Items listed in a dataset:
◇ ◇ ◇ ◇ ◇ ◇ ◇
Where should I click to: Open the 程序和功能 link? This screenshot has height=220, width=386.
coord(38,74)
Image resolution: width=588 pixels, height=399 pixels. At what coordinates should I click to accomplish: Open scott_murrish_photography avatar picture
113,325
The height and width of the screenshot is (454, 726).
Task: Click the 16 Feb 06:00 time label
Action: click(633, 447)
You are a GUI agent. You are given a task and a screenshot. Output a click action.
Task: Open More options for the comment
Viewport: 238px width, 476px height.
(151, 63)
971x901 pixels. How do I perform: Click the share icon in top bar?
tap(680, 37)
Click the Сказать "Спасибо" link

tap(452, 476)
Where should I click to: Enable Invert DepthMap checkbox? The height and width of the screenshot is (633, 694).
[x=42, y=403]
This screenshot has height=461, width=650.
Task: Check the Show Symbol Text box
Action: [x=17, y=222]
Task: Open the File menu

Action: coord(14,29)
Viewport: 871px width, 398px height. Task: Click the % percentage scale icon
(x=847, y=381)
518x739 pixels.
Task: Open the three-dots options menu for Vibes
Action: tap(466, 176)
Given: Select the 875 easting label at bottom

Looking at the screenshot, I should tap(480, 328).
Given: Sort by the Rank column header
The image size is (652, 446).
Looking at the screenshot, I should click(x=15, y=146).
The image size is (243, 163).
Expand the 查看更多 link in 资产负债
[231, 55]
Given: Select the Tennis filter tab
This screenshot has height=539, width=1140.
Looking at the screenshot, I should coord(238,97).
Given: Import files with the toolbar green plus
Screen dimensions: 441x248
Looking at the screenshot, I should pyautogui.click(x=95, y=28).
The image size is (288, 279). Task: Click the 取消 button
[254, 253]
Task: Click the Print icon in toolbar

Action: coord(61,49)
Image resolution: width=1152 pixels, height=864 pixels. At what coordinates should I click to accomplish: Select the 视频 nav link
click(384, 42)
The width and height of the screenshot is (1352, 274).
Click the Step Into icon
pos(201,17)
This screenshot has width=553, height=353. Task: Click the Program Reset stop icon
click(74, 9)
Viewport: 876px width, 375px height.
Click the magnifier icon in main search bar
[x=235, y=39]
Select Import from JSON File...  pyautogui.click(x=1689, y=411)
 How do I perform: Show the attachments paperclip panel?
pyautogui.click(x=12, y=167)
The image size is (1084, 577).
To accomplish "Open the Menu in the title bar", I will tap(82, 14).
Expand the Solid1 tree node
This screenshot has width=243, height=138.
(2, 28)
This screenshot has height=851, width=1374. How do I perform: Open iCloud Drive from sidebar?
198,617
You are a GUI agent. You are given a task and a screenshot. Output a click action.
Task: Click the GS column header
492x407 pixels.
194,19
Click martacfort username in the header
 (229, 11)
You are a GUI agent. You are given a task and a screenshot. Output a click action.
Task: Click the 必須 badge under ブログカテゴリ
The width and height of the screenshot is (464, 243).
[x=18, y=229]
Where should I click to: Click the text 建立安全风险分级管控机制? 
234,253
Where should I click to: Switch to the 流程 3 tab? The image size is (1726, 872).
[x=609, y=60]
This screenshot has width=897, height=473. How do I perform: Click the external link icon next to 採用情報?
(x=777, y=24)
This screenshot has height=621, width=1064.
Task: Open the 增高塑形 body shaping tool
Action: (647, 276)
◇ ◇ ◇ ◇ ◇ ◇ ◇
Task statement: Repeat the lines above, from the one containing "How do I perform: Show" to the final line, word for word and with nothing else.

Written response:
 How do I perform: Show the attachments paperclip panel?
pyautogui.click(x=12, y=167)
The image size is (1084, 577).
To accomplish "Open the Menu in the title bar", I will tap(82, 14).
Expand the Solid1 tree node
This screenshot has width=243, height=138.
(2, 28)
This screenshot has height=851, width=1374. How do I perform: Open iCloud Drive from sidebar?
198,617
You are a GUI agent. You are given a task and a screenshot. Output a click action.
Task: Click the GS column header
492x407 pixels.
194,19
Click martacfort username in the header
 (229, 11)
You are a GUI agent. You are given a task and a screenshot. Output a click action.
Task: Click the 必須 badge under ブログカテゴリ
The width and height of the screenshot is (464, 243).
[x=18, y=229]
Where should I click to: Click the text 建立安全风险分级管控机制? 
234,253
Where should I click to: Switch to the 流程 3 tab? The image size is (1726, 872).
[x=609, y=60]
This screenshot has width=897, height=473. How do I perform: Click the external link icon next to 採用情報?
(x=777, y=24)
This screenshot has height=621, width=1064.
Task: Open the 增高塑形 body shaping tool
Action: (647, 276)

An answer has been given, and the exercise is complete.